Мартын, не отвечая, бегом кинулся в комнату Ивана. Сын был в сознании. Постель, мокрая от пота, скомкалась. Ваня стонал от боли. На столике возле его кровати лежали нетронутые облатки с порошками, коробка с ампулами и кружка, наполовину наполненная водой.
– Папа, как долго тебя не было. Мне страшно одному. Мне кажется, что сейчас пффф – он скорчил гримасу – и взорвется голова. Здесь жарко, как в бане. Открой окно. Папа, туловище не может сесть. – Ваня попытался сделать жест рукой – Рука тоже не поднимается. Хорошо, что ты пришел. Побудь со мной, расскажи страшную сказку. Пусть болезнь испугается и уйдет.
Ваня истратил на монолог все силы, закрыл глаз и затих. Мартын поднял сына на руки, сказал жене: «Перестели постель. Быстро. Проветри здесь» и вынес мальчика из комнаты. Ваня горел, и чтобы помочь сыну, Мартын скинул с себя рубашку и прижал к груди голое раскаленное тельце ребенка. Почувствовав прохладу, Ваня притих и мирно засопел.
Вышла Дуня:
– Все готово.
– Хорошо. Почему лекарства не давала?
– А как, если он почти все время без сознания?
– Растудыть твою в качель. Я же видел там ампулы. Их что, тоже пить надо?
– Я не знаю. Я просто купила все, что прописал доктор, а Ваня мечется и глаза не открывает. Я испугалась. Ждала тебя.
– А в кружке что?
Евдокия похолодела. Она успела сбегать к Прасковье и взять у нее кружку наговоренной воды. С грехом пополам полкружки она влила в Ивана и искренне считала, что все лечебные действия на этом закончены. Но лучше, чтобы муж об этом не узнал.
– Да водичка это, порошки запить, когда проснется.
– Ладно. Я 2—3 дня побуду дома, там у меня переработки достаточно, отпустят. Будем Ивана лечить. Когда Илья Палыч придет?
– Уже скоро. Обещал часам к восьми заглянуть.

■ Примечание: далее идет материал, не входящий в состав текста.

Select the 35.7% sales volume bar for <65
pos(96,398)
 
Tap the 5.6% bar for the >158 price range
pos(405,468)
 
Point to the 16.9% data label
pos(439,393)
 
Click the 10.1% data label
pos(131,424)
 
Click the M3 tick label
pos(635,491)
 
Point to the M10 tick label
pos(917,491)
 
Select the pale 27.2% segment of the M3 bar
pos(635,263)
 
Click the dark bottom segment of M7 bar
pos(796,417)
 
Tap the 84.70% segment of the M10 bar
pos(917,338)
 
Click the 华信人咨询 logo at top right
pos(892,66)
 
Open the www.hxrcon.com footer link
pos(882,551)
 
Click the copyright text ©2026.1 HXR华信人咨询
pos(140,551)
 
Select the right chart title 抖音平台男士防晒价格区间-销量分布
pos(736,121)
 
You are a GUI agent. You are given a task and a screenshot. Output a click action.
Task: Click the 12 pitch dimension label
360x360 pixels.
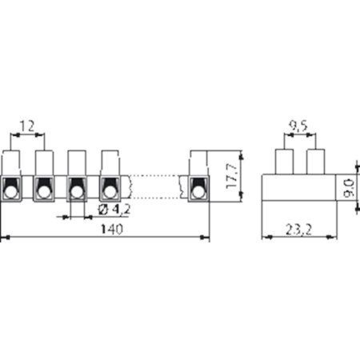point(27,126)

Доктор появился в начале девятого. Осмотрел мальчика, развел руками и сказал: «Точно могу утверждать одно: это не корь. Я не знаю, что за инфекцию он подцепил, поэтому продолжайте давать порошки, которые я прописал, наймите медсестру, чтобы раз в день делала укол и сбивайте температуру. Чай с малиной и обтирания водой с уксусом хорошо помогут ребенку. Не давайте температуре подниматься выше 39 градусов, но и ниже ее не сбивайте. Высокой температурой организм сам борется с инфекцией, не надо ему мешать».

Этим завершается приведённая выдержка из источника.